When running large-scale backtests with thousands of strategies, performance optimization becomes critical. The BacktestPerformanceTuningHarness class provides a comprehensive tool for systematically testing different parameter combinations and identifying optimal settings for your hardware and dataset.

Overview

The harness helps tune several interrelated performance parameters:

Strategy count: How many strategies to evaluate in a single backtest run
Bar series size: Number of bars to use (last-N bars from the dataset)
Maximum bar count hint: Indicator cache window size via BarSeries.getMaximumBarCount() to control memory usage
JVM heap size: Optional: fork child JVMs with different heap sizes to find optimal memory configuration

The harness uses a non-trivial NetMomentumIndicator-based strategy workload to make garbage collection (GC) and caching behavior visible. It automatically detects non-linear performance degradation (e.g., excessive GC overhead or slowdown beyond expected scaling) and recommends optimal parameter combinations.

Execution Modes

The harness supports three execution modes:

Run Once (default): Execute a single backtest with specified parameters. Useful for quick performance checks or production runs with known optimal settings.
Tune In-Process: Run multiple backtests with varying parameters to find optimal settings. Tests different strategy counts, bar counts, and maximum bar count hints systematically.
Tune Across Heaps: Fork child JVMs with different heap sizes to test memory configuration impact. Each child JVM runs a full tuning cycle.

Quick Start

Example 1: Quick Performance Check

Run a single backtest with 1000 strategies on the last 2000 bars:

java -cp ta4j-examples.jar ta4jexamples.backtesting.BacktestPerformanceTuningHarness \
  --strategies 1000 \
  --barCount 2000 \
  --executionMode full

Example 2: Find Optimal Settings

Run a tuning cycle to find optimal parameters for your hardware:

java -cp ta4j-examples.jar ta4jexamples.backtesting.BacktestPerformanceTuningHarness \
  --tune \
  --tuneStrategyStart 2000 \
  --tuneStrategyStep 2000 \
  --tuneStrategyMax 20000 \
  --tuneBarCounts 500,1000,2000,full \
  --tuneMaxBarCountHints 0,512,1024,2048 \
  --executionMode topK \
  --topK 20

This will test strategy counts from 2000 to 20000 (in steps of 2000) across different bar counts and maximum bar count hints, then recommend the best configuration.

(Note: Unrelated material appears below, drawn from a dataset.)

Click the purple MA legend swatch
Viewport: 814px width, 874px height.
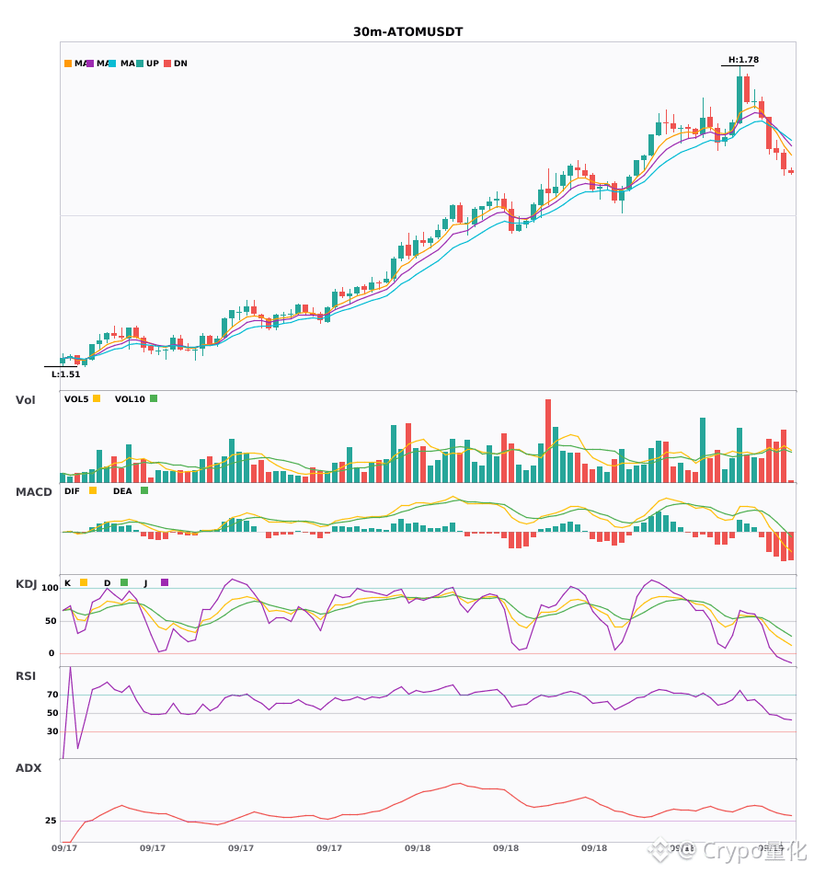point(90,63)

Example 3: Test Different Heap Sizes

Test performance across different JVM heap sizes:

java -cp ta4j-examples.jar ta4jexamples.backtesting.BacktestPerformanceTuningHarness \
  --tuneHeaps 4g,8g,16g \
  --tuneStrategyStart 5000 \
  --tuneStrategyMax 50000 \
  --executionMode topK \
  --topK 20

This forks separate JVMs with 4GB, 8GB, and 16GB heaps, running a full tuning cycle in each.

Example 4: Production Run with Optimal Settings

After tuning, use the recommended settings for a production run:

java -cp ta4j-examples.jar ta4jexamples.backtesting.BacktestPerformanceTuningHarness \
  --strategies 10000 \
  --barCount 2000 \
  --maxBarCountHint 1024 \
  --executionMode topK \
  --topK 20 \
  --progress

The --progress flag enables progress logging with memory usage information.

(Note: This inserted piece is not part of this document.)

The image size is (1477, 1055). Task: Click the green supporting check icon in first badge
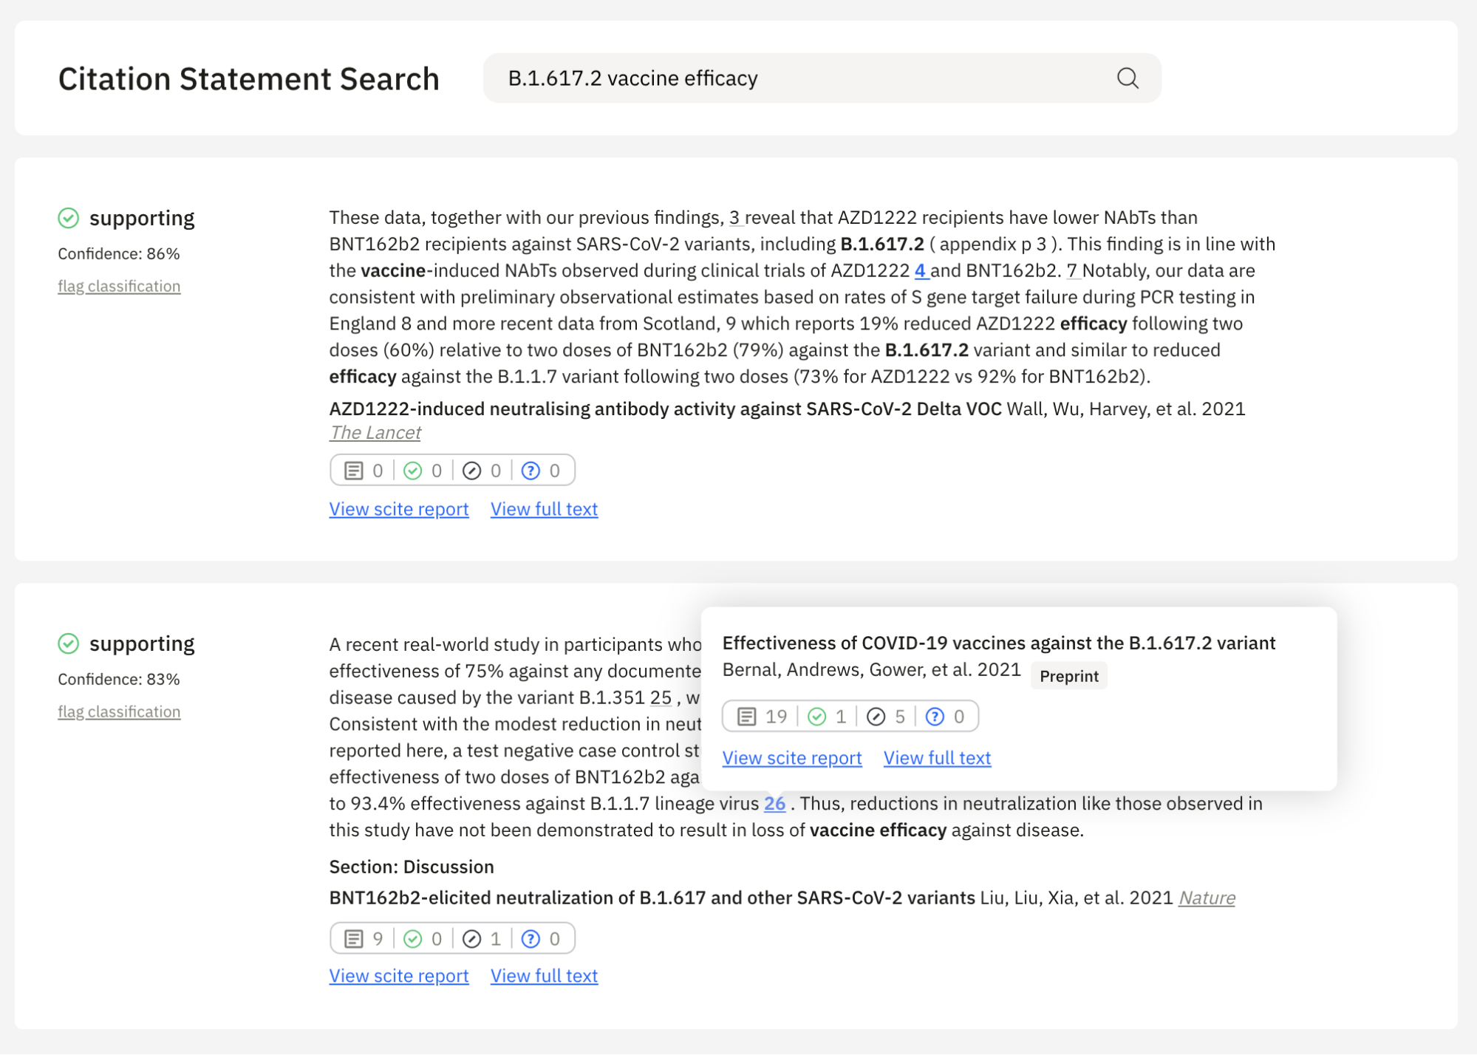coord(414,470)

Performance Tuning Workflow

A typical performance tuning workflow follows these steps:

Initial Exploration: Start with a broad tuning run to identify promising regions:

--tune --tuneStrategyStart 1000 --tuneStrategyStep 5000 --tuneStrategyMax 50000

Fine-Tuning: Narrow down to the promising region with smaller steps:

--tune --tuneStrategyStart 8000 --tuneStrategyStep 1000 --tuneStrategyMax 15000

Memory Optimization: Test different maximum bar count hints to balance memory and performance:
```
--tune --tuneMaxBarCountHints 0,256,512,1024,2048,4096
```
Heap Size Testing: If memory is a concern, test different heap sizes:
```
--tuneHeaps 2g,4g,8g,16g
```

Understanding Results

The harness outputs several types of information:

HARNESS_RESULT: JSON-formatted results for each run, including runtime statistics, GC overhead, heap usage, and work units (strategies × bars)
RECOMMENDED_SETTINGS: Optimal parameter combinations based on linear performance behavior (before non-linear degradation is detected)
Non-linear detection: When performance degrades beyond expected scaling (excessive GC overhead or slowdown ratio), the harness flags this and recommends staying below that threshold

Example output:

HARNESS_RESULT: {"executionMode":"KEEP_TOP_K","strategyCount":10000,"barCount":2000,...}
RECOMMENDED_SETTINGS: BEST {strategies=10000, bars=2000, maxBarCountHint=1024, ...}
RECOMMENDED_SETTINGS: BEST CLI --dataset Coinbase-ETH-USD-PT1D-20160517_20251028.json --strategies 10000 --barCount 2000 --maxBarCountHint 1024 --executionMode topK --topK 20

Strategy Generation

The harness generates strategies using a grid search over NetMomentumIndicator parameters:

RSI bar count: 7 to 49 (increment: 7)
Momentum timeframe: 100 to 400 (increment: 100)
Oversold threshold: -2000 to 0 (increment: 250)
Overbought threshold: 0 to 1500 (increment: 250)
Decay factor: 0.9 to 1.0 (increment: 0.02)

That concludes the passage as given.